Los seres humanos solemos cometer de vez en cuando actos equívocos o errores, unos más que otros y con mayor o menor frecuencia.Si los errores superan a los aciertos la vida del sujeto suele ser catastrófica, corta y con fin accidentado o trágico.
Otra veces junto a grades aciertos y éxitos se interpone la realidad de los errores que amargan la vida del sujeto, sobre todo si estos son irremediables. Les persigue entonces el famoso “sentimiento de culpa” que al decir de los sicoanalistas son de las enfermedades más penosas y difíciles de remediar. Algo así como el Alzheimer que para el doctor Rojas Marcos - insigne psiquiatra jefe del Hospital de Nueva York y que atendió en su día y posteriormente a heridos y accidentados del atentado al World Trade Center – es la peor de las enfermedades de la mente, pues el paciente no solo llega a no reconocer a sus seres más queridos sino a no saber quién es él y de donde viene.
A veces los errores los originan las prisas o el descuido de su causante e incluso la falta de una suficiente información.

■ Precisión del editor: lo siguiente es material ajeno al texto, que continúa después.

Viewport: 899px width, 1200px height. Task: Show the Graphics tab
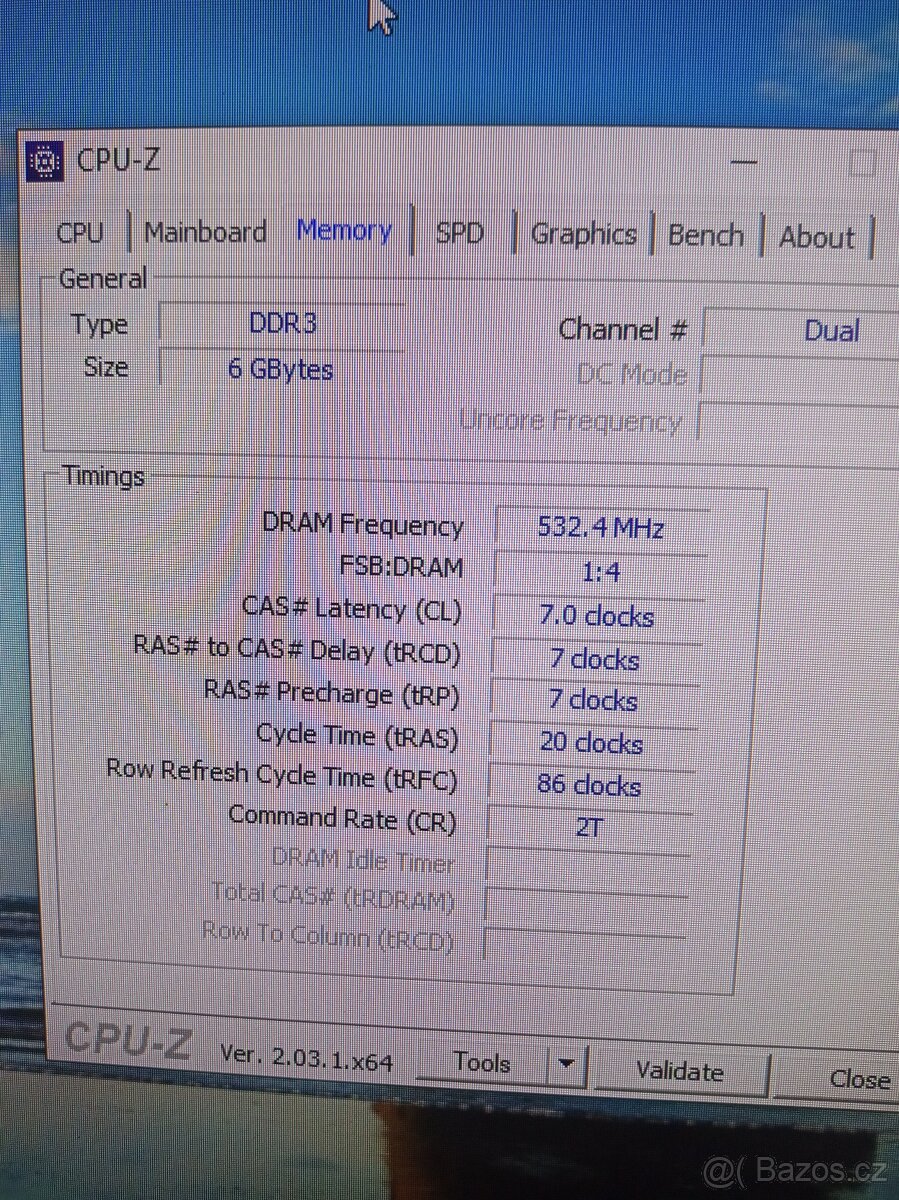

No hay que confundirlos con los Horrores, aunque tanto el inolvidable Julio Camba, como mi amigo el laureado Manolo Alcántara o Wenceslao Fernández Flórez o incluso César González Ruano en aquel programa de la televisión en blanco y negro “La verdad de las cosas”, sacaban punta y analizaban con enorme placer cada palabra, este último gesticulando con sus cuidadas manos, de largas uñas y cigarrillos aromáticos, en una época en la que por supuesto todo era mucho más sencillo y más lento. Pues un fonema o una palabra o un adjetivo mal utilizado podía llegar a ser un “horror”, como lo era y sigue siendo el “cáncer”, enfermedad también terrible, o una explosión nuclear o una muerte repentina y prematura.

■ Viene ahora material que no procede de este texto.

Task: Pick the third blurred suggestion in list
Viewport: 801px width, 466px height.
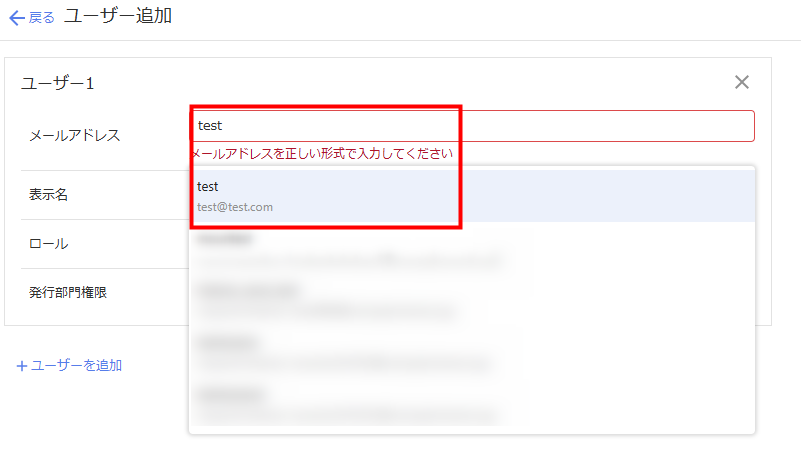Action: coord(330,301)

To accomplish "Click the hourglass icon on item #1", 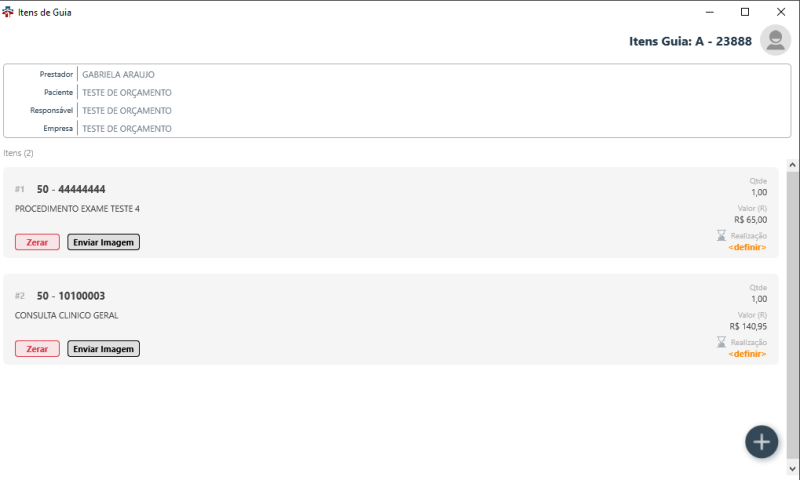I will (x=721, y=235).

He sido propenso a cometer errores, unos emocionales y otros profesionales, pero me he ido reponiendo como comentaba en mi primer artículo de esta misma sección, lo que da a entender que los aciertoshan sido más abundantes o señeros que las equivocaciones yque en líneas generales sobrevivir a tantas crisis y estar contándolo, no es “moco de pavo”; otra expresión de hace bastante tiempo y que quería decir algo así como “que me quiten lo bailado” o “el buey solo bien se lame” que como ven no aclara nada o lo lía un poco más, sobre todo si el que escucha es un marciano, un niño muy pequeño o un habitante de la China más recóndita.